I just feel like I’m not getting anywhere with anything these days, but my mind has really worked strangely over the past few years. My concept of time is completely altered–not that it was ever really strong to begin with, honestly–and I struggle with memory lapses; my memory doesn’t really work the way it used to, which is incredibly concerning, or used to be; it seems like everyone is having the same kind of problems, and it probably is pandemic/interesting times causing it for everyone that seems to be affected (of course, if this was a suspense thriller, some mad genius would have done something to trigger this in people around the world for their own nefarious purposes–you can tell I watched a James Bond film last night), but it still is distressing to say the least.
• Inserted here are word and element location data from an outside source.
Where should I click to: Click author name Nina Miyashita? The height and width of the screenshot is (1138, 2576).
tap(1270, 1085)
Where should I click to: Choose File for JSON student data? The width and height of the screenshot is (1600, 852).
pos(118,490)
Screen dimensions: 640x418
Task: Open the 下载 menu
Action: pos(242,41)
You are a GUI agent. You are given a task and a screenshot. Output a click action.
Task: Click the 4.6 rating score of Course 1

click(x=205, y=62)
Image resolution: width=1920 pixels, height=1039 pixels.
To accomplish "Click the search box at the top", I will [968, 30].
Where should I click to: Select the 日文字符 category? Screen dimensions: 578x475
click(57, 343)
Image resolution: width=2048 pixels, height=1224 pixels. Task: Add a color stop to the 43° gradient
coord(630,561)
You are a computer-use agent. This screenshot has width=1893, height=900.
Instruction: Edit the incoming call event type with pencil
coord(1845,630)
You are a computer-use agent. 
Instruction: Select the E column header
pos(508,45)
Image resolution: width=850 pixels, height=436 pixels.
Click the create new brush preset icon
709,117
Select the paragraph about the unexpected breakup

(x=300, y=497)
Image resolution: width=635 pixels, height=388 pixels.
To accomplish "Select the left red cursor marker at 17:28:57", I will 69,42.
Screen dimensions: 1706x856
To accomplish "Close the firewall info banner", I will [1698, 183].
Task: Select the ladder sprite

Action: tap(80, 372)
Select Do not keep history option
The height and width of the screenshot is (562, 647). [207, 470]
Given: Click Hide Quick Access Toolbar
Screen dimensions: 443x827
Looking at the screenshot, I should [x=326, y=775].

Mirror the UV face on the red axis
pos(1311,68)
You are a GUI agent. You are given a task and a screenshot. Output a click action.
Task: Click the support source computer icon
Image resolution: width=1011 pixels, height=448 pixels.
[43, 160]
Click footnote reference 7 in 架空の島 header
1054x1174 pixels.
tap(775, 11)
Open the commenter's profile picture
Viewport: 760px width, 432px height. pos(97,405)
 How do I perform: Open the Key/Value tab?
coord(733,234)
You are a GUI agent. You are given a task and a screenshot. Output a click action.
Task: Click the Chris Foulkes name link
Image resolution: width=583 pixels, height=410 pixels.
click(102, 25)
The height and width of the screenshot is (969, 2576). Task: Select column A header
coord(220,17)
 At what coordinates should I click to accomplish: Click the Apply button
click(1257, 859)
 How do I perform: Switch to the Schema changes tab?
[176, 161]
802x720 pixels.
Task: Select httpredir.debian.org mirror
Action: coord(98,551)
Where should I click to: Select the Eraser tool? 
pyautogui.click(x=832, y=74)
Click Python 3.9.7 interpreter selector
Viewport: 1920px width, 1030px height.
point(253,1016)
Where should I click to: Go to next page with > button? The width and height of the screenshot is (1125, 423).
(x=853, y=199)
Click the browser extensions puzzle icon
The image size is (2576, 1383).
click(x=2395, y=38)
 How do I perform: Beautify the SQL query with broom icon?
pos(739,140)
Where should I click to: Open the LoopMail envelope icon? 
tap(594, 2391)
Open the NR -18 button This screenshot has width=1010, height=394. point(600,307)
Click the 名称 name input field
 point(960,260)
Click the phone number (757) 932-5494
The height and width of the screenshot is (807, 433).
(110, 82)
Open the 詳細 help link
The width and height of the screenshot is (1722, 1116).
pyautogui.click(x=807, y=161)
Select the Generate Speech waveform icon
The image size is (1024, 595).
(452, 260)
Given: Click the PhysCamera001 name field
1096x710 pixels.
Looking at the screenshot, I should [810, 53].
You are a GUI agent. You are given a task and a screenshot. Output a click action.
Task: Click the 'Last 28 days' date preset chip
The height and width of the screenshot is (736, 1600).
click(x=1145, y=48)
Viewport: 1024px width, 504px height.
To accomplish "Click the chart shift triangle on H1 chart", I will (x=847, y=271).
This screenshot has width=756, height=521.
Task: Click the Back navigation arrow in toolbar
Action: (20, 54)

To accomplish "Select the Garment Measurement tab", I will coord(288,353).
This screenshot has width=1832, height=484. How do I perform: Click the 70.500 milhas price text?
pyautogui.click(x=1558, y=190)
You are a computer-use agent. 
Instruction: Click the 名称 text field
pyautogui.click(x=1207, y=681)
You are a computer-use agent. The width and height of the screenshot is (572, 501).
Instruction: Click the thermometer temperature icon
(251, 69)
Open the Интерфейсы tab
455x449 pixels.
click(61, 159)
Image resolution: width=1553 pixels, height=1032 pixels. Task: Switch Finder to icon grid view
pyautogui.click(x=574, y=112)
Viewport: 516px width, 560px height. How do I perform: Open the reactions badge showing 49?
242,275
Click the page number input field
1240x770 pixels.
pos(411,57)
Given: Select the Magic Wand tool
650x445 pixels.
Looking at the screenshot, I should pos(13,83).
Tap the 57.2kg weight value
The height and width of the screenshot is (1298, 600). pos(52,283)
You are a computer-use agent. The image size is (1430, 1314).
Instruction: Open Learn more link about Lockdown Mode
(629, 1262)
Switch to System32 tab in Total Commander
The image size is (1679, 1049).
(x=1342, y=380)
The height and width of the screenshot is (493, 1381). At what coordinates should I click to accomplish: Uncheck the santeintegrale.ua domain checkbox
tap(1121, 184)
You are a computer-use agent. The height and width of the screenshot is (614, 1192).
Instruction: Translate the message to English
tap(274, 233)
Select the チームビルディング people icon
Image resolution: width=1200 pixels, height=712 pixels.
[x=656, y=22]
I am also glad I took the weekend off. I feel like it was absolutely necessary, and there’s a three day weekend coming up this weekend, which is really nice as well. I don’t think I’ll be able to take the entire weekend off again this weekend–certainly not all three days–but it’s a very pleasant thought, I must say, and I am looking forward to getting through the rest of this week so I can rest up this weekend.

Whine, whine, whine.

And yes, we did watch the final Daniel Craig as James Bond thriller No Time to Die last night. It was gorgeously shot, and Craig is much closer to the Bond Ian Fleming wrote about in the books so many decades ago (I was very young when Fleming died), and while watching last night I thought about the original thirteen Bond books that Fleming wrote all those years ago and how badly those stories have aged–and how little the movies based on them resemble the books. The book Live and Let Die was horrifically racist (I read it again a few years ago, since it’s been decades since I read them) and then watched the movie again, which is also bad in that respect. Live and Let Die was also the first Bond movie I saw in the theater–and parts of it were filmed/set in and around New Orleans, so that part of it has always been sentimental for me in some ways…but yikes. The stereotypes! And the Bond books themselves celebrated imperialistic colonialism–many of the books are set in Jamaica or other possessions of the British empire, and that oh-so-British sense of superiority is very present in the books. But No Time to Die was a perfectly adequate Bond thriller film; Daniel Craig is a commanding presence on the screen, even if the villain, played by Oscar winner Rami Malek (which prompted me to say, “Freddie Mercury would have made a great Bond villain”) wasn’t really developed enough to really hit hard as the bad guy.

Then again, are any of the Bond villains ever really developed?

But watching a James Bond movie, coupled with me reading The Great Betrayal about the 4th Crusade, has me in mind of writing a Colin thriller again–I could of course set it at any time, so it doesn’t necessarily have to be current; the lovely thing about a Colin series is I could literally go back and set them in and around Scotty books, which would/could be very fun to do–but I am just not so great about writing action, I suppose–and thrillers are a lot of action, from beginning to end. I also don’t know enough about guns, really–how can I write about a gunfight or being shot at, or shooting back–but it could be fun….I already know the opening scene (set in 1204, as the city is on the brink of falling; the Patriarch of the Eastern Orthodox Church calls in a couple of warrior priests to smuggle something to safety, and that something is the MacGuffin the entire story turns on: the Pope/Rome wants whatever it is, and the Patriarch would rather burn in hell than let what he considers the Roman heretics have it) and I also know what the first chapter would be–Colin rescuing a politician’s daughter from the terrorists who kidnapped her–and then we would get into the MacGuffin/treasure hunt, with of course the Vatican being the bad guys (seriously, only Nazis make better bad guys than the Vatican) and all kinds of fun stuff.

Someday, perhaps.

And on that note, tis time for me to get back into the spice mines. Have a lovely Tuesday, Constant Reader.